== Segment start ==

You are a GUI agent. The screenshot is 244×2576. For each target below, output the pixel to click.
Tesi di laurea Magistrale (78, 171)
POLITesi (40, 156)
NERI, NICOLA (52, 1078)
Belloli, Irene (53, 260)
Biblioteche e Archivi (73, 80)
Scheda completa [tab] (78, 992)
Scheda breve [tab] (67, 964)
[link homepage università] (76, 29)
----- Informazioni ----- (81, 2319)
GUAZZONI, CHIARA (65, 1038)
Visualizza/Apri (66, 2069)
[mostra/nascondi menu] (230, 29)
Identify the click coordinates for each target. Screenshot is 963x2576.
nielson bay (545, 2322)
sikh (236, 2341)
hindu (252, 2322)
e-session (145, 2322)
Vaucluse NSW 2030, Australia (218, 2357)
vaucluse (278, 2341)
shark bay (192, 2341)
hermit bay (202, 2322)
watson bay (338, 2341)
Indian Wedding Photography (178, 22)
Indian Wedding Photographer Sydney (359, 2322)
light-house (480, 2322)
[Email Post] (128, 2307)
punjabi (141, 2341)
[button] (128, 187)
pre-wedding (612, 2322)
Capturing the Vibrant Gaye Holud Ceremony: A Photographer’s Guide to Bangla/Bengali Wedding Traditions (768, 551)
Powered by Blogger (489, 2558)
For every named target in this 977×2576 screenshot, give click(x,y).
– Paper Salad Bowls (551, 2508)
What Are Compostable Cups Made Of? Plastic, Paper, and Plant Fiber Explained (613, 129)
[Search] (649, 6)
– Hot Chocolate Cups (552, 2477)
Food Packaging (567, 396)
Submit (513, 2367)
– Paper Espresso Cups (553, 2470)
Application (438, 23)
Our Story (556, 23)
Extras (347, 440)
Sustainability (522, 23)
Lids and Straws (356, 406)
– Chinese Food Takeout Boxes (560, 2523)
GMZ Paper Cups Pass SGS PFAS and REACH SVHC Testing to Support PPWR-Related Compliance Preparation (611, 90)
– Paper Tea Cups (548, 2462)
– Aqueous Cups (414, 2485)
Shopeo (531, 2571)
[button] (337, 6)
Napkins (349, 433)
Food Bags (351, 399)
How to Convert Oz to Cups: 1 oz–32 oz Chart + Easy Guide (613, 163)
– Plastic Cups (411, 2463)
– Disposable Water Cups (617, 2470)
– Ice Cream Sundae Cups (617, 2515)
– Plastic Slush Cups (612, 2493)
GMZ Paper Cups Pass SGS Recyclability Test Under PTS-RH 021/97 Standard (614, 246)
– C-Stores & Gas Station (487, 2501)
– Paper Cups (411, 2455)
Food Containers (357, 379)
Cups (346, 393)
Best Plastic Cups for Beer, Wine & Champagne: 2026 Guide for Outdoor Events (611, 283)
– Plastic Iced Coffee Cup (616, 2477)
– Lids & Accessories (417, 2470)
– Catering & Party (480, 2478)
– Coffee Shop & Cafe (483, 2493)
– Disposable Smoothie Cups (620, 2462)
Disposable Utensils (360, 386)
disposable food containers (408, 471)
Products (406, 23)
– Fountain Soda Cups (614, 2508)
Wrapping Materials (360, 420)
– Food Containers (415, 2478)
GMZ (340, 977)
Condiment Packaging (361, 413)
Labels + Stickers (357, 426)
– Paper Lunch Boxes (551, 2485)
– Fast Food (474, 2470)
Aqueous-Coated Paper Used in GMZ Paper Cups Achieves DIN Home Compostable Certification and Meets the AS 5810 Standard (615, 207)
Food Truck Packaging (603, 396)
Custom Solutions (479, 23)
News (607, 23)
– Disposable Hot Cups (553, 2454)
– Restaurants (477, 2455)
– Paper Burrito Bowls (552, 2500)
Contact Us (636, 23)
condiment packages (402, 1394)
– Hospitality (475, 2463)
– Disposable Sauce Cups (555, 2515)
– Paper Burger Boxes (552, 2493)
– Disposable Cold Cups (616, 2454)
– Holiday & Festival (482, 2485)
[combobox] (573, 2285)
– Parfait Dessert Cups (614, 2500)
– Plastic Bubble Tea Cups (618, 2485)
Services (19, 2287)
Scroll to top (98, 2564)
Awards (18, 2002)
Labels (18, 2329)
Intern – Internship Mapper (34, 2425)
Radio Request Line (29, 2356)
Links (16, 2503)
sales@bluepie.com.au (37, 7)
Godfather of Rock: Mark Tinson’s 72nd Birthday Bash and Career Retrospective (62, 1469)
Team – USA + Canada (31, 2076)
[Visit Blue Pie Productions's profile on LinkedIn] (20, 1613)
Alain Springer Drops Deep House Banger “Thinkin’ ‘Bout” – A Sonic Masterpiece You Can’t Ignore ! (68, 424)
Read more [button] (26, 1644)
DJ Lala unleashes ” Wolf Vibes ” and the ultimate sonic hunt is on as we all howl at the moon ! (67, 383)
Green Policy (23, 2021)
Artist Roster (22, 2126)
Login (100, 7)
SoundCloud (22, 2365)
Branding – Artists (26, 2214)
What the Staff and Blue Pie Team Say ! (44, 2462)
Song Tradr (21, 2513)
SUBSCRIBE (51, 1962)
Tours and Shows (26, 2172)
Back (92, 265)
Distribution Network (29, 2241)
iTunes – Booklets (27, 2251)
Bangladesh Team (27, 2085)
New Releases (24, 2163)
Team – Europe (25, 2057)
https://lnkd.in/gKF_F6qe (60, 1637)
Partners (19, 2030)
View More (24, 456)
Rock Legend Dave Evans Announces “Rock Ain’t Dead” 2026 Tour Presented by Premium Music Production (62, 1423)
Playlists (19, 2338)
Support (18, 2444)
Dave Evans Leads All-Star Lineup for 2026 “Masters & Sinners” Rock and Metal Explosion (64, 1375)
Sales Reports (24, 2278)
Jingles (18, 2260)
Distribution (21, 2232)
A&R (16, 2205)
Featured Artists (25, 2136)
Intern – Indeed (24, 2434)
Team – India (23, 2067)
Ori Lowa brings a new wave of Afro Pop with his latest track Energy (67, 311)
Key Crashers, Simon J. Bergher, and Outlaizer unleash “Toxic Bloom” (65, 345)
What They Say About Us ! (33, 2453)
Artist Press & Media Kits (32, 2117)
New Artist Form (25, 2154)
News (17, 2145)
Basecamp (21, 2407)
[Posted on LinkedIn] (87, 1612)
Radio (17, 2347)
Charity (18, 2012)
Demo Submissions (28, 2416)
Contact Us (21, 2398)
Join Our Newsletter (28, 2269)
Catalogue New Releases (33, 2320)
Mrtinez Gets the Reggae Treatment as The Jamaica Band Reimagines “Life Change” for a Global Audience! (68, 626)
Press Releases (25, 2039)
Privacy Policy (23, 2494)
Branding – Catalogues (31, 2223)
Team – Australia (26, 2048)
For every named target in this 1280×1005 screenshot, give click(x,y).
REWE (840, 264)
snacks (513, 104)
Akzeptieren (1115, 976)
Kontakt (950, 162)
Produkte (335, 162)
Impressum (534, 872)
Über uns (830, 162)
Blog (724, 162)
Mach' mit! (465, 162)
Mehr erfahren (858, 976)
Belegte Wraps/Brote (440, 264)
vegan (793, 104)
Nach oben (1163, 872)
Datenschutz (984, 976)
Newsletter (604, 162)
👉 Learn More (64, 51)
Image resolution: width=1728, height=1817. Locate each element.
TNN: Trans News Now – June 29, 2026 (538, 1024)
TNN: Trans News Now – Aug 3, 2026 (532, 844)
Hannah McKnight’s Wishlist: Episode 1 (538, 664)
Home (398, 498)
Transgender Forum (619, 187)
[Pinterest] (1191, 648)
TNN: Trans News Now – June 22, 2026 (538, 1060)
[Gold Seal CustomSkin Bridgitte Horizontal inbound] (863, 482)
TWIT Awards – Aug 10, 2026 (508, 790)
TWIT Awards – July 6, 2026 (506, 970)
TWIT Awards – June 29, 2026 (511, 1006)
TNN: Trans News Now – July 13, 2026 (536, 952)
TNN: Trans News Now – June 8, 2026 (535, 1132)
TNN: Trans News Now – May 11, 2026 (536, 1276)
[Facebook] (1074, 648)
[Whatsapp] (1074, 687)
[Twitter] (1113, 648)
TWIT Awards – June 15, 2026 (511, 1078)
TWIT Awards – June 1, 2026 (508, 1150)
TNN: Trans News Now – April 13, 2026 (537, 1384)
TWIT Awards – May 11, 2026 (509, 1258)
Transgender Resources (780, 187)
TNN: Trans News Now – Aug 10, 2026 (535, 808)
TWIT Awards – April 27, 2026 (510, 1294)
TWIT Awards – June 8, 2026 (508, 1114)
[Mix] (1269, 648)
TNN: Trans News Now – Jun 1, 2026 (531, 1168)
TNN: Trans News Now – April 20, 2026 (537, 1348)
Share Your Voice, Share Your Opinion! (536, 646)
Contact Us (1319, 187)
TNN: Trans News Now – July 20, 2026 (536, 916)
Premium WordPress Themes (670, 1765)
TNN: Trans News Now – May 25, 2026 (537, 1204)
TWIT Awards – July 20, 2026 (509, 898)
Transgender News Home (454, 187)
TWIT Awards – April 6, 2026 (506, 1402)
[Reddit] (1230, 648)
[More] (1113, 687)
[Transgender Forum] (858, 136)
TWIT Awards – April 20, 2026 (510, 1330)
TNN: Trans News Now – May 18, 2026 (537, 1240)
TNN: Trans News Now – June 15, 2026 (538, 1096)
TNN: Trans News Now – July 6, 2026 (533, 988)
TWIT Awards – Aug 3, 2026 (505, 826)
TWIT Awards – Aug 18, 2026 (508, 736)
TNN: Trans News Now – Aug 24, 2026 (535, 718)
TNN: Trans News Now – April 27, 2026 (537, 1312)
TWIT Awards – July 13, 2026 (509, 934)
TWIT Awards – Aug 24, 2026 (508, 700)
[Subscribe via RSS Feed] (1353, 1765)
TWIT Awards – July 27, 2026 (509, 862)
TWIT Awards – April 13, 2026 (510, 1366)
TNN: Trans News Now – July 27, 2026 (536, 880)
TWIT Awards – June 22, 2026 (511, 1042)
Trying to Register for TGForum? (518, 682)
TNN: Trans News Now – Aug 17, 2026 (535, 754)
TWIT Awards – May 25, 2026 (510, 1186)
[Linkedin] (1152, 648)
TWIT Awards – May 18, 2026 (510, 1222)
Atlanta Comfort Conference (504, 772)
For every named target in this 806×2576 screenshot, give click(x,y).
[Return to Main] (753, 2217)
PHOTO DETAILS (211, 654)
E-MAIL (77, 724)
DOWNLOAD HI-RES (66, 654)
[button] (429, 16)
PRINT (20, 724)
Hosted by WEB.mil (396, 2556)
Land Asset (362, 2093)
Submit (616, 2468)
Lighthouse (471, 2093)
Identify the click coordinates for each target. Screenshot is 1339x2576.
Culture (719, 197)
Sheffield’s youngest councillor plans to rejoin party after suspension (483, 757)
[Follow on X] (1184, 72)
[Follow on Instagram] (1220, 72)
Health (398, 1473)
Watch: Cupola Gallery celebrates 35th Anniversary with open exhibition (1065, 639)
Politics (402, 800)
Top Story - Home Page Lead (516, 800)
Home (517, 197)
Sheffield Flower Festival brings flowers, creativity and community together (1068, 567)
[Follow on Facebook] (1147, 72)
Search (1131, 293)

== Segment end ==

What to do>
If the string "this" is in a line of the entries, pick that line out.

Task result>
For every named target in this 977×2576 screenshot, give click(x,y).
For every named target in this 1280×1005 screenshot, give click(x,y).
For every named target in this 806×2576 screenshot, give click(x,y).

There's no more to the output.